Hamilton

Advisors recommend paying U.S. Steel Canada bonuses, but not benefits

Proposed solutions from the steelworkers and the steel company have emerged in recent days as the parties wrestle with questions of paying bonuses and reinstating retiree benefits.

Workers say positive cashflow means benefits should be reinstated

It's been 10 months since U.S. Steel Canada sought the court's approval to suspend health-care benefits to pensioners under its CCAA bankruptcy protection begun in September 2014. (Samantha Craggs/CBC)

U.S. Steel Canada is offering $2.7 million to a fund set up to help retired steelworkers get access to benefits. But, in exchange, they want workers to back off their opposition to pay bonuses to "key employees" and drop their motion to fully reinstate the benefits.

That's one of the proposals, back and forth, on whether U.S. Steel Canada will be allowed to earmark bonuses and whether the company will reinstate retirement medical benefits for more than 20,000 employees and their families that were temporarily cut off last October.

The items were scheduled to be heard in court last month, but Superior Court Judge Herman Wilton-Siegel gave the parties a few weeks to figure out a solution outside of court. 

Details of those proposals came out in the past few days. 

The offers

Retired steelworkers and salaried employees offered Friday to stop opposing the company's bonuses plan as long as U.S. Steel Canada would reinstate full benefits beginning Tuesday until Dec. 30, 2016.

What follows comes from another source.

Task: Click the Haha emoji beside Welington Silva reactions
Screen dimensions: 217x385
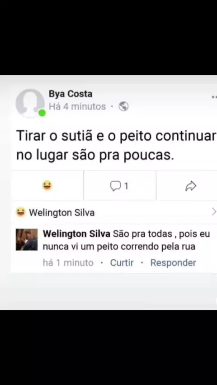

U.S. Steel Canada countered with an offer to contribute $2.7 million to the transition fund that has been set up to help retirees access prescriptions and other crucial benefits, if the steelworkers would approve the bonuses plan and drop their motion to fully reinstate the benefits.

The court-appointed monitor of the restructuring efforts said in a report on Monday that the benefits claims should be negotiated on a long-term basis with whoever buys the company.

Bonuses vs. benefits

U.S. Steel Canada's chief restructuring officer, while it's in bankruptcy protection, said in court documents filed this week that the company has enough money to set aside the bonuses, but not the benefits.

The bonuses fund is capped at $1.57 million. The benefits could cost the company more than $3 million a month. 

U.S. Steel Canada is at an important juncture in its sale process; would-be buyers were given Aug. 5 as a target for getting their bids in.

U.S. Steel Canada was allowed to stop its payment of the benefits, known as "other post-employment benefits" or "OPEBs", last October after the judge ruled the Canadian company could separate from its Pittsburgh-based parent and suspend benefits as a "cash conservation measure."

Steel workers and pensioners protested last October in front of a courthouse in Toronto as U.S. Steel Canada made its case inside to stop paying benefits and property taxes. (Nazima Walji/CBC)

Many of the retirees had spent their entire adult lives working at Stelco, and didn't know how to access health benefits on their own, according to a motion filed by the United Steelworkers union and retired salaried workers.

The province set aside $3 million initially, and added another $2.5 million recently, to help with some urgent cases, prescriptions and health needs.

The steelworkers say people are falling through the gaps in the coverage from that temporary fund. The monitor said that the offer of $2.7 million from U.S. Steel Canada could be applied toward filling those gaps.

'This is not a trend'

Workers have argued that the company has increased cash on hand, and better-than-forecasted financials.

The company posted income that was higher than its expenses in June, for the first time in 2016.

But William Aziz, the chief restructuring officer, said every other month since last October, U.S. Steel Canada has lost money in its operations. And some of the factors that led to the positive income include the unpredictable fluctuations of steel prices and the Canadian dollar against the U.S. dollar.

Aziz warned that the recent good news of positive income was not something to count on going forward.

"This is not a trend and is certainly not enough to counter the losses from operations prior to that time," he wrote in an affidavit dated Aug. 11.

He said reinstating the benefits could jeopardize the company's chances of successfully restructuring and emerging from the sale process as a going concern.

Arguing for the unionized workers and retirees, as well as salaried pensioners, advisor Paul Bishop said Aziz did not "show mathematically that USSC would not have sufficient liquidity to meet its business needs if it funded [the benefits]."

What's behind the bonuses

U.S. Steel Canada is asking for court permission to grant retention bonuses to 34 "key employees" whom it says have a "deep knowledge" of the business and would be integral to keeping the company going in the event of a successful sale.

The bonuses are earmarked but not given out until the first of a number of triggers takes place:

  • The employee is let go without cause
  • The company is sold
  • The company is substantially liquidated
  • The employee is no longer integral to facilitate a liquidation
  • June 30, 2017

A quarter of the bonus would be held back until three months after a sale, to incentivize the key employees to stay to help with the transition.

The company had a similar fund that was just triggered on June 30, 2016. The idea behind the bonuses is to incentivize key employees to stick around while the tumultuous sale and creditors-protection processes continue.

U.S. Steel Canada entered the Companies' Creditors Arrangement Act in Sept. 2014. A previous sales process ended without a successful buyer.